Long ago, to be precise, in a basement in Carlock, Illinois (IL) I was introduced to my first role-playing game, Star Frontiers: Alpha Dawn 📖. In this dark basement, childhood friends and I laid out a map of a futuristic cityscape (here is a replication provided by the StarFrontiersMan). On the map, we laid out tokens for characters and vehicles. Each of us had a sheet with statistics representing the capabilities of characters and vehicles.
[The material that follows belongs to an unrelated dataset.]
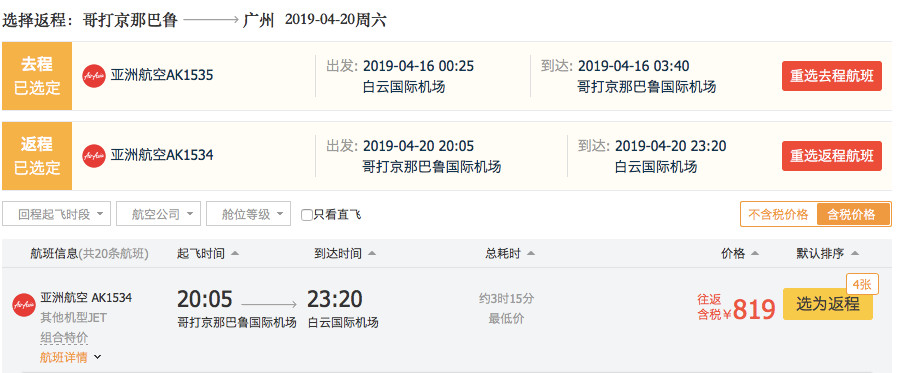This screenshot has height=373, width=898.
Task: Apply default sort order (默认排序)
Action: [x=828, y=253]
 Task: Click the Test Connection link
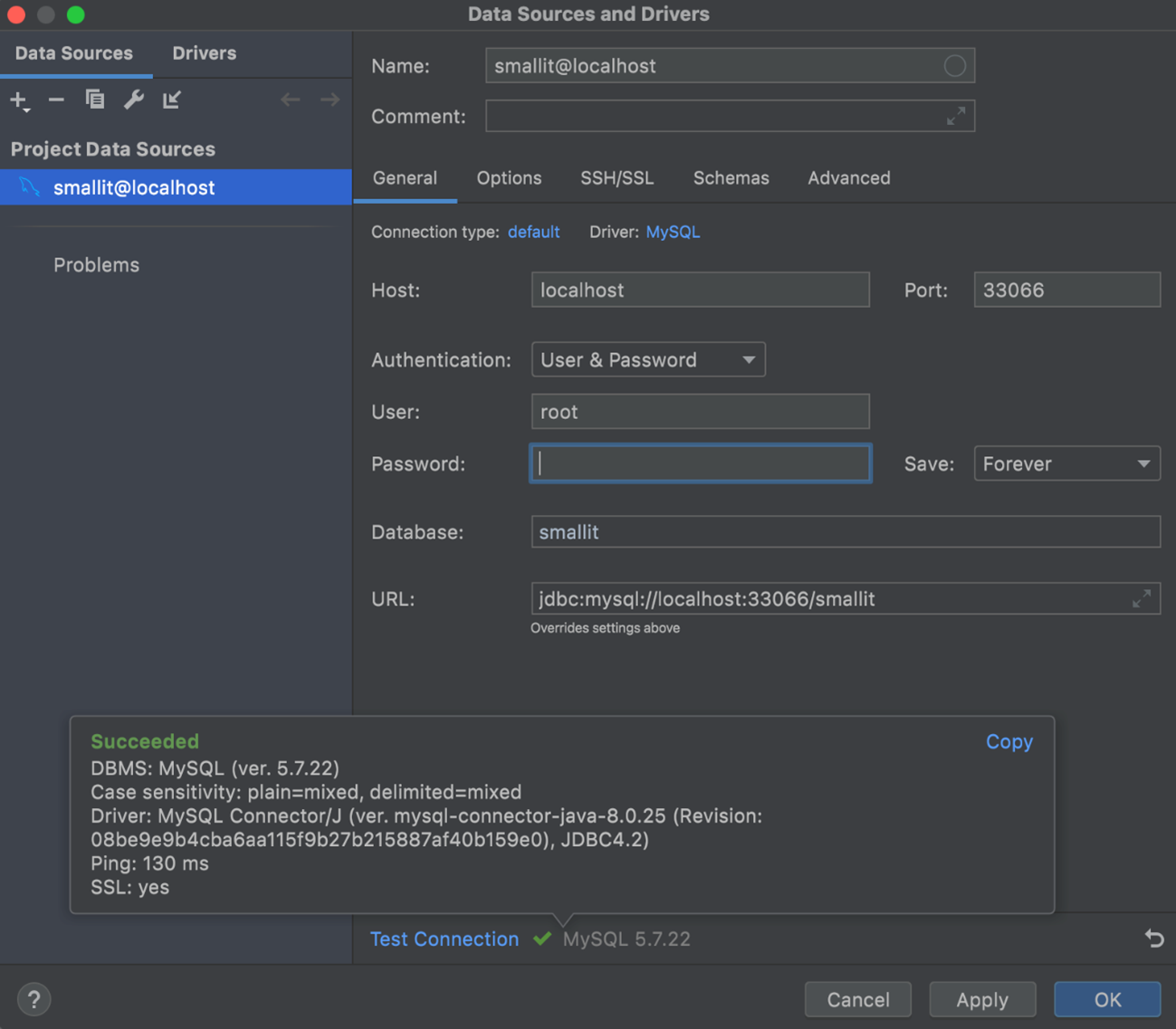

And down the spiral I went. This role-playing game captivated my imagination; There were spaceships, hover cars, aliens, laser guns, and space pirates. Here before me was the means of stepping beyond the “lawlessness” of childhood “Cops & Robbers.” The rules were a framework for resolving conflict, and an 11 year old boy and his friends sure can create a lot of conflict in their play. There were now rules to say “who shot first” (it was Han).
Beyond the play, there were the rules themselves. They were something to study; Something to explore, to delve into and learn how it worked. With my devotion, both in time and passion, to understanding the rules, I would wager that I could have gotten college credit. I could certainly recite numerous stats and nuances of the system. And that was only Alpha Dawn. There have since been many others:
- Alternity
- Burning Wheel Gold 📖
- Advanced Dungeons and Dragons: Second Edition (AD&D 2E)
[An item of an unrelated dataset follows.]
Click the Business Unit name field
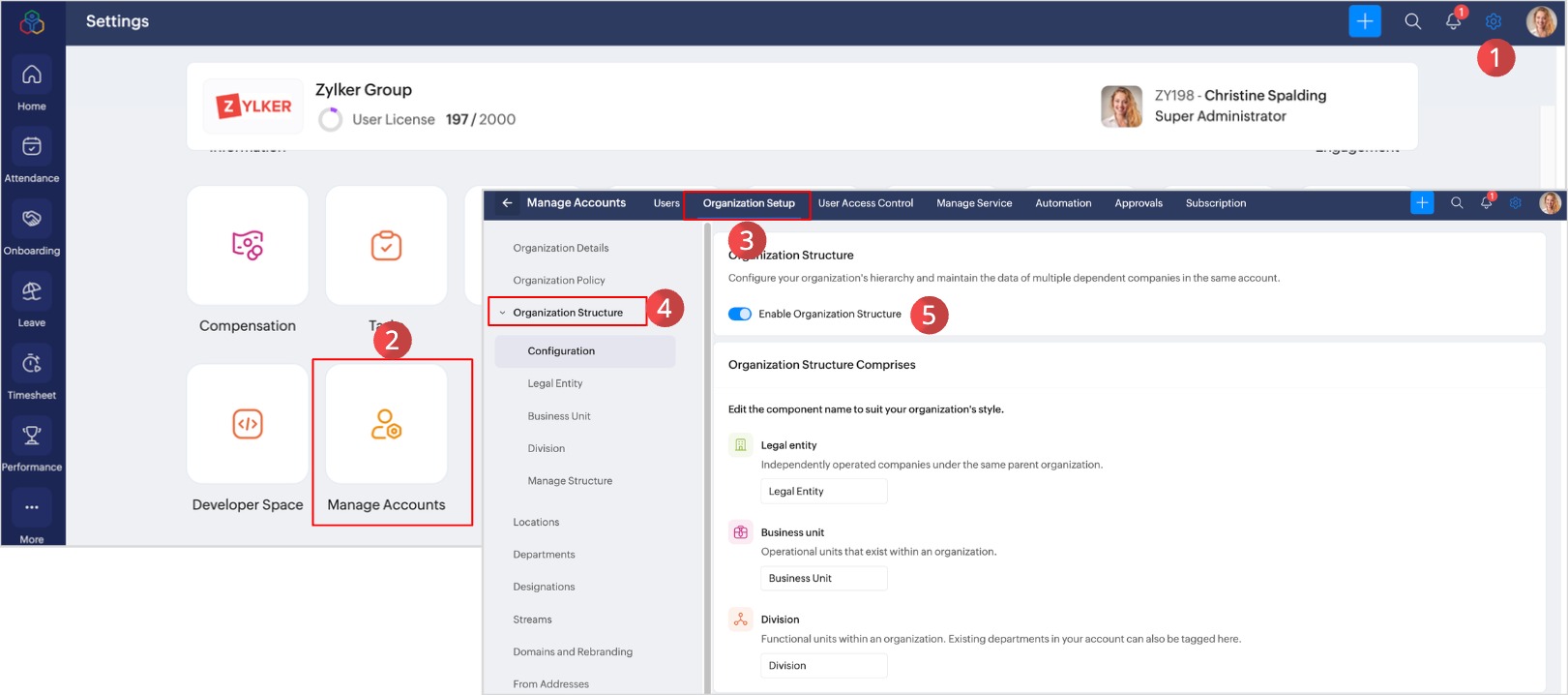The image size is (1568, 695). [823, 579]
- Dungeons and Dragons: Third Edition (3E)
- Dungeons and Dragons: Fourth Edition (4E)
- Detective Comics (DC) Heroes
- Diaspora 📖
- Harnmaster
- Middle Earth Role Playing Game
- Rolemaster 2nd Edition
- Rolemaster Standard System
- Shadowrun
- Star Frontiers
And there are others that I’d love to play:
Since a role-playing game, like other games, is an abstraction of the “real world”. The rules system provided a means to engage the tiniest fragment of that “real world.” My friends and I would spend countless hours creating characters, living vicariously through the adventures of our proxies. And in this alternate world we would defeat the grandfather of assassins, create a stone giant smoothy, contemplate operation badger drop, collecting ogres’ heads for our franchised brewery, spitting in the face of tactics, escaping from overwhelming odds in our failing starship, and so many other things.
It was these shared experiences that brought the proxies together, but more importantly gave the players a shared language, a shared experience, a commonality. Or, in other words, it built friendships.